Does the treatment of obesity and diabetes go through the intestine? 1

In this paper from Harvard, the group led by Ronald Kahn wondered why obesity and diabetes were associated with increased rates of anxiety and depression, suspecting intestinal function involvement.

To understand the relationship between the gut microbiome and brain insulin resistance in these disorders, Kahn’s study evaluated behaviors and insulin action in brain of mice with diet-induced obesity (DIO) with and without antibiotic treatment.

It was discovered that DIO mice have behaviors reflective of increased anxiety and depression; at the same time there was a decrease in the molecular signals of insulin and an increase in inflammation in the nucleus accumbens and amygdala.

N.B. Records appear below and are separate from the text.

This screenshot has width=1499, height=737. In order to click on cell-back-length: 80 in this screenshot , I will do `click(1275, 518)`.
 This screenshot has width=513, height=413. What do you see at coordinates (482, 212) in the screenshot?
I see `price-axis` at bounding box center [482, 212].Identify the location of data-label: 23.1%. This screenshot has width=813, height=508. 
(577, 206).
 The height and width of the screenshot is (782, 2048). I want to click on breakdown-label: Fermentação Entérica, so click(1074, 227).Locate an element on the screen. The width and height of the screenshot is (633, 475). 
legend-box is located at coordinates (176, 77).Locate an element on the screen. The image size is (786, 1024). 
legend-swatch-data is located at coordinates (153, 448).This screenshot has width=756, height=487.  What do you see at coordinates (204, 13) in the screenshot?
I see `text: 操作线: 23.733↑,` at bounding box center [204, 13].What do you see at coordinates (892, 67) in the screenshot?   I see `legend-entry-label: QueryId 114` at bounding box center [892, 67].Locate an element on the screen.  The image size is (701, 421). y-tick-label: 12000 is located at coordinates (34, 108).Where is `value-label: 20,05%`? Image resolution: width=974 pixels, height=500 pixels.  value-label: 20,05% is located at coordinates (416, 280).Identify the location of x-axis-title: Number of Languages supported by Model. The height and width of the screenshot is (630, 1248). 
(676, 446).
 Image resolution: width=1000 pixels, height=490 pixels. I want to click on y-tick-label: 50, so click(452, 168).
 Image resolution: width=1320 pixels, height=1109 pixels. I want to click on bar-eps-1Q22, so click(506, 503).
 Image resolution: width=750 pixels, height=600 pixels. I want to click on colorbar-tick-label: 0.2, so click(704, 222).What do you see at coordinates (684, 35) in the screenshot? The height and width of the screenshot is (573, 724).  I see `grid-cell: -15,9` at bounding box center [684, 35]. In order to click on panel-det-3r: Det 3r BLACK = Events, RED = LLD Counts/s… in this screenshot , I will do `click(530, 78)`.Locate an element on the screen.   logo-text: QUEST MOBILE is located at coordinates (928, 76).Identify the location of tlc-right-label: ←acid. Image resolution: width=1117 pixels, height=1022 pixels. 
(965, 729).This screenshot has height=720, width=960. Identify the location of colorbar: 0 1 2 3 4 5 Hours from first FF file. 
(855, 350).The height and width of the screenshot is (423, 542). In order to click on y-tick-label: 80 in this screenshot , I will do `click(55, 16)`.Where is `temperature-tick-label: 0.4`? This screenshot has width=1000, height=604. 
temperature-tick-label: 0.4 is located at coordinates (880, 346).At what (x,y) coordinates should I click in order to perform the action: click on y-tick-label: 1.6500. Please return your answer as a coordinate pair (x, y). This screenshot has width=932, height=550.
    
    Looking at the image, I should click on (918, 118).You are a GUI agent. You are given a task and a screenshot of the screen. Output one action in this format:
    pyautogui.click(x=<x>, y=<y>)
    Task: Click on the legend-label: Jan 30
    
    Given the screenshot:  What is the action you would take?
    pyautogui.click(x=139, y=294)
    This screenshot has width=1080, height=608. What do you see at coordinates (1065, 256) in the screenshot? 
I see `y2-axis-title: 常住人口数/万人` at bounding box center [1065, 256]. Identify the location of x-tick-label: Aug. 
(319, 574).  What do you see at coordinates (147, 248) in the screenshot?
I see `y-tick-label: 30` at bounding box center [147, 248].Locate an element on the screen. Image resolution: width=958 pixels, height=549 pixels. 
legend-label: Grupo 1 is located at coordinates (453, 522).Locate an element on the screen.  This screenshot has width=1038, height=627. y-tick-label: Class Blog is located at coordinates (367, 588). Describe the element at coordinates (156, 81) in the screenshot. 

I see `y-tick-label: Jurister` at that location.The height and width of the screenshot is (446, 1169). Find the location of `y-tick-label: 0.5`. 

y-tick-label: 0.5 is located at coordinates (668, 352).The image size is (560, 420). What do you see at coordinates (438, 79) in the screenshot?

If mice were treated with oral metronidazole or vancomycin, inflammation decreased, insulin-related mechanisms in the brain improved, and signs of anxiety and depression were reduced.

The interesting element was given by the fact that these effects were associated with changes in the levels of tryptophan, GABA, BDNF, amino acids and acylcarnitines, situations that are widely transferable to germ-free mice by fecal transplant.

The conclusion is that changes in gut microbiota can control brain insulin signaling and metabolite levels, and this leads to altered neurobehaviors.